▸ AIM OF THE TASK
Retype the entries below, starting with the line that contains "1200x675 pixels." and ending with the line that contains "click(x=208, y=675)", both lines included, with every character reproduced as it stands.

▸ RECORDS SUPPLIED
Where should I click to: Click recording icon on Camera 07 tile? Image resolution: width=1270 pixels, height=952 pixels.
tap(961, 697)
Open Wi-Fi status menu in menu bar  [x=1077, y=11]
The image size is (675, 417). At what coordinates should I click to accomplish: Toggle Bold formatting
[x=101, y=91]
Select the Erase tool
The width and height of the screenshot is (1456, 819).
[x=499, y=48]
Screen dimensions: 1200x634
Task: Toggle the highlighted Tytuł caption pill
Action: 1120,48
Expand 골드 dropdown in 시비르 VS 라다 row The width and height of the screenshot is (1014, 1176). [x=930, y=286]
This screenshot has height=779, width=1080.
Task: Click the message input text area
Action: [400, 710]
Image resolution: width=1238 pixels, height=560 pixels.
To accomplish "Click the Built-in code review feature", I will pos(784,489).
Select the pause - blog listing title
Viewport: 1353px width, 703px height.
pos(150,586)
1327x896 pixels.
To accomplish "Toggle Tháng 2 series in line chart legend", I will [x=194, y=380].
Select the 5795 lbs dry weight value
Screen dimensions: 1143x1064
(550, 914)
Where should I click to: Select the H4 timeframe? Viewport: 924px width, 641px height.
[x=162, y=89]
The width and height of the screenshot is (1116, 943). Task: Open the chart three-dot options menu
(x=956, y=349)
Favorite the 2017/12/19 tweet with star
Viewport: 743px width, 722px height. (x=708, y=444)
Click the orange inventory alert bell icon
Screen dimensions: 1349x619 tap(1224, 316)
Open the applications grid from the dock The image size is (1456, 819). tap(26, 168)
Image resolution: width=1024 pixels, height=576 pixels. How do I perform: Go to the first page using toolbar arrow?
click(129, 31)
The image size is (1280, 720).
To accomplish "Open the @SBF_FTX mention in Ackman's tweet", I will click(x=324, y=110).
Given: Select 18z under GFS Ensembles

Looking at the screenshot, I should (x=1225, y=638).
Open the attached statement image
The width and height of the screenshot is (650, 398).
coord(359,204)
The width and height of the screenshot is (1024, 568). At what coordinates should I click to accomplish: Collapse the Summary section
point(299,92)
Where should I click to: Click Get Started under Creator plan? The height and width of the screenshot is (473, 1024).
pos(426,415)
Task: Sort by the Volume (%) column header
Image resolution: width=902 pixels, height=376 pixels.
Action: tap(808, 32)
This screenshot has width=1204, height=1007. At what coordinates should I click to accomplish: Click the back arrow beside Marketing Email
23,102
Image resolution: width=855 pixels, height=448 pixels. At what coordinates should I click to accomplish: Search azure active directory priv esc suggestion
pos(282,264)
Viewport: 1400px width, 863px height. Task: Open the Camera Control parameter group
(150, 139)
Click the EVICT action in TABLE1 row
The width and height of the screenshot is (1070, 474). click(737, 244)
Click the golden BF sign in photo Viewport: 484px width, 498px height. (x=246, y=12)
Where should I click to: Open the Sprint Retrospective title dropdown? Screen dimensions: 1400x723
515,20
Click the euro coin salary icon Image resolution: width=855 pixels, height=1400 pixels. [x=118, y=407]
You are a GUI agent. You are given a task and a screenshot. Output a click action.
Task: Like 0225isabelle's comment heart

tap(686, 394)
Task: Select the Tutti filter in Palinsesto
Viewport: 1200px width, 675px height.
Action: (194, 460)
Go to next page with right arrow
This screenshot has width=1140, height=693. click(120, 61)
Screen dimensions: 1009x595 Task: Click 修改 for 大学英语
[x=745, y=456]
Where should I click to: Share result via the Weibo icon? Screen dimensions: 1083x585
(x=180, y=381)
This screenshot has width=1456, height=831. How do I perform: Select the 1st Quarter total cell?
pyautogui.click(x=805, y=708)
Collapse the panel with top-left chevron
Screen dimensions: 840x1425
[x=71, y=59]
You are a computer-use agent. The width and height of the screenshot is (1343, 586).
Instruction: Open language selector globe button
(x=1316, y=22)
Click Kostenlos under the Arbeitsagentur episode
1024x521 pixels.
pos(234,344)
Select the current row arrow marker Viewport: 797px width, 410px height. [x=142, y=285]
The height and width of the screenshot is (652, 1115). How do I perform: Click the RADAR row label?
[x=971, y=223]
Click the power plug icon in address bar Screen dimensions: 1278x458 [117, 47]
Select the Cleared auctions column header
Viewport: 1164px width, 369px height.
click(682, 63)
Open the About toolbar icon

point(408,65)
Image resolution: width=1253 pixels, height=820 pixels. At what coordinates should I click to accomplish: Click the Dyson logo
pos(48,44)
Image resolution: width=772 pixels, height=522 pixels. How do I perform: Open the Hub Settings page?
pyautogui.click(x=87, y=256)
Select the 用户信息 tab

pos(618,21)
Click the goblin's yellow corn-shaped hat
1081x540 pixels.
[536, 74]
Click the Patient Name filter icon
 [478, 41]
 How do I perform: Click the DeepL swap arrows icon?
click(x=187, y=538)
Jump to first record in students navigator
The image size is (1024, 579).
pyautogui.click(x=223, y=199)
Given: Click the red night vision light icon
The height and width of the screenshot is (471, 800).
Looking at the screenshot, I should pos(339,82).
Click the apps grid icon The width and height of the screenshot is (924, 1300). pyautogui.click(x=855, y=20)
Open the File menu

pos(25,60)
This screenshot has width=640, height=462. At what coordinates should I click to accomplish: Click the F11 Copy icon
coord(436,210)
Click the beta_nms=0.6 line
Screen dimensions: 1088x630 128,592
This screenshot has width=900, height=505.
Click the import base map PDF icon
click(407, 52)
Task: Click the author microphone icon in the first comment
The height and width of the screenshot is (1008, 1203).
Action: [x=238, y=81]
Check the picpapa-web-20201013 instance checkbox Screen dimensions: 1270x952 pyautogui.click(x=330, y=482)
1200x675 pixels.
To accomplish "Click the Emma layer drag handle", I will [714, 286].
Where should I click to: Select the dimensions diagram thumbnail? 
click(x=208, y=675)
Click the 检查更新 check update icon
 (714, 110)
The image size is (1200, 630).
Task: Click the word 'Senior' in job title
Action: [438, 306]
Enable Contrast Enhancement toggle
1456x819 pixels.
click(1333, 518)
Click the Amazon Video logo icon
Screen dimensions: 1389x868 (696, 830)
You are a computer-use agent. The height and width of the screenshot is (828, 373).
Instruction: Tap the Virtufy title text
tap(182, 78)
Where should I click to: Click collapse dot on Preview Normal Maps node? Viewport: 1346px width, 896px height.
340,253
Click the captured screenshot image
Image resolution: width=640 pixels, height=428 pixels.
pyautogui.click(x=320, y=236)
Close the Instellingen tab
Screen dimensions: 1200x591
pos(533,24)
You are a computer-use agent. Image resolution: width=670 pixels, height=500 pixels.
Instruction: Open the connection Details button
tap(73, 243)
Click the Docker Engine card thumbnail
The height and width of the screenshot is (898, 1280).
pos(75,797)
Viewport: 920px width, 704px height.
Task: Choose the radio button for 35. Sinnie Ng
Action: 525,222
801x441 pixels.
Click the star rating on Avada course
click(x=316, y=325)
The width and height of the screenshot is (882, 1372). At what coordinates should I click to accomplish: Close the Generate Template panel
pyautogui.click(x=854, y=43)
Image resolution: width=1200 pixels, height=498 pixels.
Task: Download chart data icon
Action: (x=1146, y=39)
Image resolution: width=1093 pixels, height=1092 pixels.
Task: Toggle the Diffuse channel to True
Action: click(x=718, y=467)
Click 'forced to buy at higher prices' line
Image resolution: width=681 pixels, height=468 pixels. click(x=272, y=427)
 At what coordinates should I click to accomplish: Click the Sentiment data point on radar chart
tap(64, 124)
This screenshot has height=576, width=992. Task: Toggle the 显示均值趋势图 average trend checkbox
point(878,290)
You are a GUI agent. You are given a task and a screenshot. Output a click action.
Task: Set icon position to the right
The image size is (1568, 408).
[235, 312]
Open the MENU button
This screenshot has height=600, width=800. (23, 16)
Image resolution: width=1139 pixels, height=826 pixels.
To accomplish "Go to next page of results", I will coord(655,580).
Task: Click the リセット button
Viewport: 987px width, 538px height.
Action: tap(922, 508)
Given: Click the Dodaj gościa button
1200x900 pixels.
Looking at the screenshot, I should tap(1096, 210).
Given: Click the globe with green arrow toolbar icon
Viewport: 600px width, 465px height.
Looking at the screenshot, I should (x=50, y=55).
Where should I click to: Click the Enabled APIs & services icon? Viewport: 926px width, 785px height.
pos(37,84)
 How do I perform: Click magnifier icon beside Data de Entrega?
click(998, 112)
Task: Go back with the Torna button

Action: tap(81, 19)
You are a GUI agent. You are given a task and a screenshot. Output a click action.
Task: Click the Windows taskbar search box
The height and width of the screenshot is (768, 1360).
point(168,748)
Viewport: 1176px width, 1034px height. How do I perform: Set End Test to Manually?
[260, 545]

▸ EXERCISE ANSWER
1200x675 pixels.
To accomplish "Click the Emma layer drag handle", I will [714, 286].
Where should I click to: Select the dimensions diagram thumbnail? 
click(x=208, y=675)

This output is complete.